Nicolas Sarkozy vous a-t-il rappelée depuis ?
Non.
Peut-on avoir une idée des futurs thèmes que vous aborderez la saison prochaine ?
Je suis désolée mais je ne peux pas vous les donner. Nous les déclarons uniquement au CSA trois semaines avant diffusion. Ce n'est pas parce que nous sommes une secte enfermée dans notre bulle. C'est juste que cela nous laisse une liberté d'enquêter beaucoup plus librement. C'est une stratégie de travail.
"Chaque numéro de 'Cash' est vu quatre à cinq fois par notre avocate"
Est-il arrivé que des enquêtes de "Cash" échouent, que vous ne soyez pas en mesure de délivrer un film ?
Non, mais elles évoluent beaucoup au fil du temps. On a abandonné des pistes d'enquête mais pas des enquêtes. Pour vous donner un ordre d'idée, dans le film de Sophie Le Gall sur la souffrance au travail, on partait sur une douzaine d'entreprises. Sophie a finalement resserré le tamis. Certaines entreprises sur lesquelles elle avait des informations ne s'avéraient finalement pas si représentatives que cela. Nous, nous cherchons une dérive globale. C'est pour cela qu'à la fin, elle s'est concentrée sur Lidl et Free.
Est-ce que "Cash" suscite toujours autant de procédures de la part des entreprises ou est-ce que cela s'est calmé ?
Non, ça ne s'est pas du tout calmé... Chaque émission est vue quatre à cinq fois par notre avocate, puis par le service juridique de France 2. Nous sommes sous le feu des procédures tout le temps, tout le temps... Chaque émission suscite une ou deux procédures en ce moment... C'est regrettable. J'entends tout à fait qu'on puisse être attaqué judiciairement. C'est tout à fait normal. Qu'on soit clair : nous ne sommes pas des intouchables. Mais parfois, on est, je trouve, davantage la cible de procédures lancées par des entreprises pour faire de la com'. Si ce n'est que pour cela, je trouve cela dommage. Pour l'instant, "Cash" n'est pas condamné mais on fait à chaque fois la procédure. A chaque fois, je dois me présenter pour la mise en examen, préparer le dossier. Je suis souvent mise en examen avec le journaliste-réalisateur qui a fait le film, mais aussi avec Delphine Ernotte-Cunci, en tant que directrice de la publication de France Télévisions.

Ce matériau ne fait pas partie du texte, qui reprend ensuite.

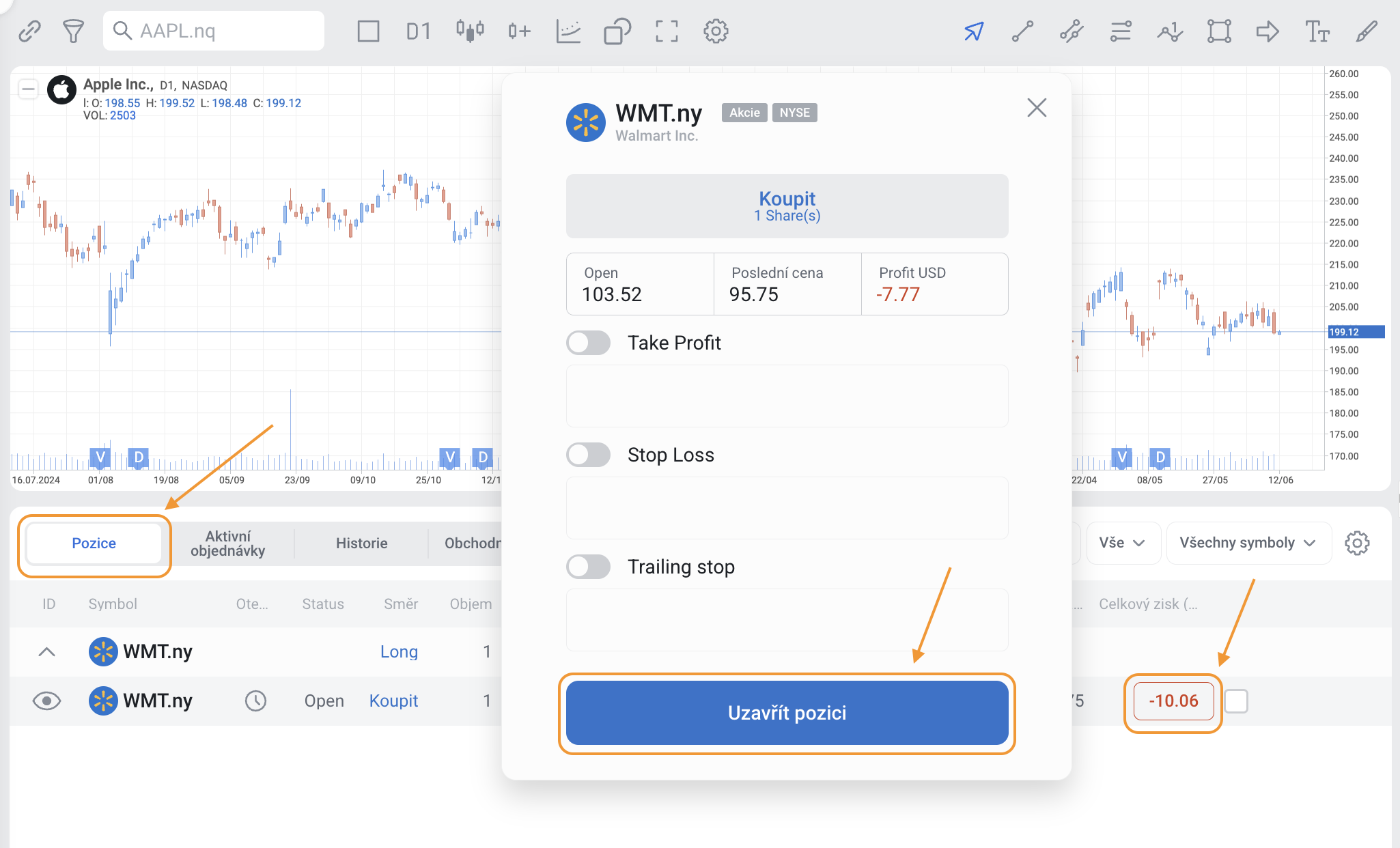Open chart settings gear in top toolbar
Screen dimensions: 1400x848
pos(716,31)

Le juridique nous prend énormément de temps. Je dirais que cela représente entre 15 et 20% de notre temps sur une enquête désormais. On fait attention à la moindre virgule. Il n'est pas question qu'une émission de "Cash" ou "Envoyé Spécial" fasse condamner France Télévisions à des dommages et intérêts. C'est de l'argent public, de l'argent du contribuable ! On est tout à fait conscient de cela. Quand on a démarré à "Cash", on a pris une avocate. Personne à l'époque ne faisait cela dans le PAF. Maintenant, tout le monde le fait...

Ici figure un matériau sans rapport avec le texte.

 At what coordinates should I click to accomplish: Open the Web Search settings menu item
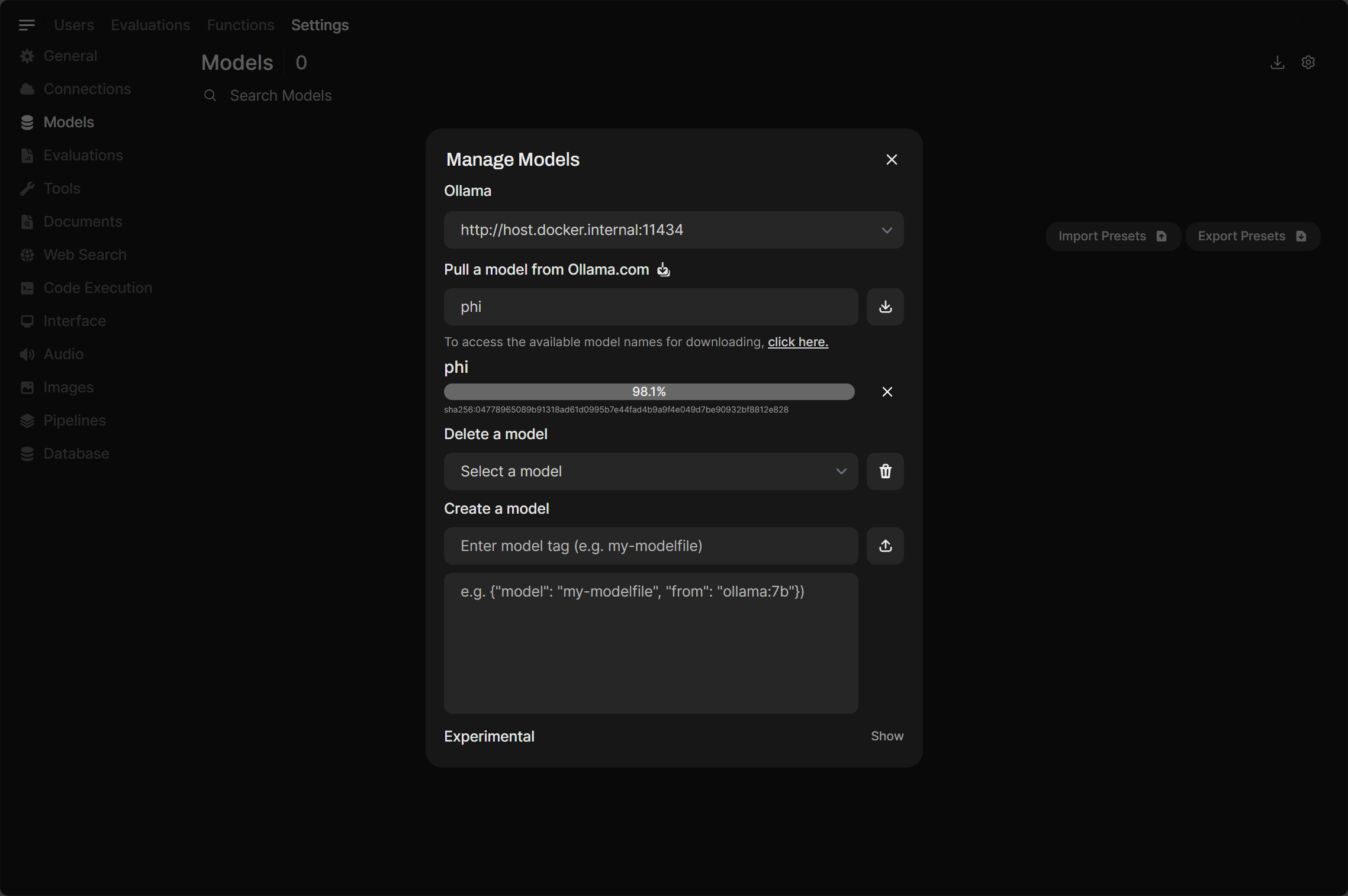(x=85, y=254)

Dans un récent sondage IPSOS, les Français interrogés affirment vous faire plus confiance qu'aux syndicats pour révéler les mauvaises pratiques des entreprises. C'est une bonne ou une mauvaise nouvelle ?
Quand les gens nous font confiance, c'est toujours une bonne nouvelle. Qu'ils nous fassent plus confiance qu'aux syndicats, c'est regrettable pour les syndicats. Nous, nous n'avons pas la même position que les syndicats. Les syndicats bossent au jour le jour dans les entreprises. Nous, nous avons cette liberté de pouvoir rentrer au sein du fonctionnement d'une entreprise pour une enquête, mais sans y travailler. Nous ne prenons aucun risque. Moi, je tire un coup de chapeau à tous les salariés, lanceurs d'alerte, syndicalistes qui nous aident à découvrir les dérives des entreprises. Sans eux, sans ces gens en interne, je vous dis la vérité : on n'y arriverait pas. Eux, ils prennent des risques réels, parfois incroyables, pour dénoncer et faire bouger les choses.
"La loi dite 'secret des affaires' nous fait très peur"
La loi dite "secret des affaires" est en cours d'adoption au Parlement. Est-ce toujours un péril pour la liberté d'informer selon vous ?
Ah oui ! Et je ne suis pas la seule à le dire... Notre collectif "Informer n'est pas un délit", qui regroupe de nombreuses grosses rédactions françaises, l'est aussi. Aucune des modifications qu'on a proposées n'ont été retenues. Que le secret des affaires s'impose d'entreprise à entreprise, qu'on affirme que les entreprises ont besoin de se protéger, c'est normal ! Si j'étais patron d'entreprise, je dirais la même chose. Mais qu'en gros, les mêmes dispositions s'appliquent d'entreprise à journaliste ou d'entreprise à lanceur d'alerte, on n'est pas dans la même démarche ! La nôtre est de dévoiler des choses d'intérêt général. Maintenant, ça va être à nous de prouver l'intérêt général. La charge de la preuve s'inverse. Cette loi nous fait aussi vraiment peur parce que si dans les mois qui viennent, une entreprise parvient grâce à cette loi à faire condamner un journaliste à d'importants dommages et intérêts, ça va en décourager plus d'un d'enquêter. C'est une autre manière de bâillonner la presse. Donc oui, ça nous fait très peur.
Un dernier mot sur "Envoyé spécial". Après un début de saison difficile, le magazine voit ses audiences remonter en cette fin de saison, comment l'expliquez-vous ?
Il y a plusieurs choses. Tout d'abord, lors de la saison d'avant, on a énormément souffert car on nous a enlevé un nombre incalculable d'émissions du fait de la campagne présidentielle. Plus personne ne savait où on était. C'était très difficile pour nous, à part lorsque nous sortions des gros scoops comme avec l'affaire Bygmalion, qui marchaient bien. On a redémarré cette saison avec une programmation un peu plus régulière de septembre à décembre, et beaucoup plus régulière de janvier à juin. Cela permet de récréer le rendez-vous avec les téléspectateurs.
Après, il y a eu une réflexion sur la ligne éditoriale d'Envoyé spécial". Chaque numéro d'"Envoyé" comporte trois à quatre sujets. Je pense qu'aujourd'hui, "Envoyé Spécial" doit avoir un premier sujet d'ouverture très impliquant. Montrer ce qui se passe dans la société française. Il y a plein de gens qui s'emparent de certains combats, comme celui contre le compteur Linky dont nous avons parlé récemment. Ce premier sujet peut être de genres différents. Une fois que ce premier sujet impliquant fonctionne, on embarque les spectateurs vers des sujets plus complexes, plus difficiles. Les téléspectateurs restent, on l'a constaté lors des derniers numéros, et c'est formidable.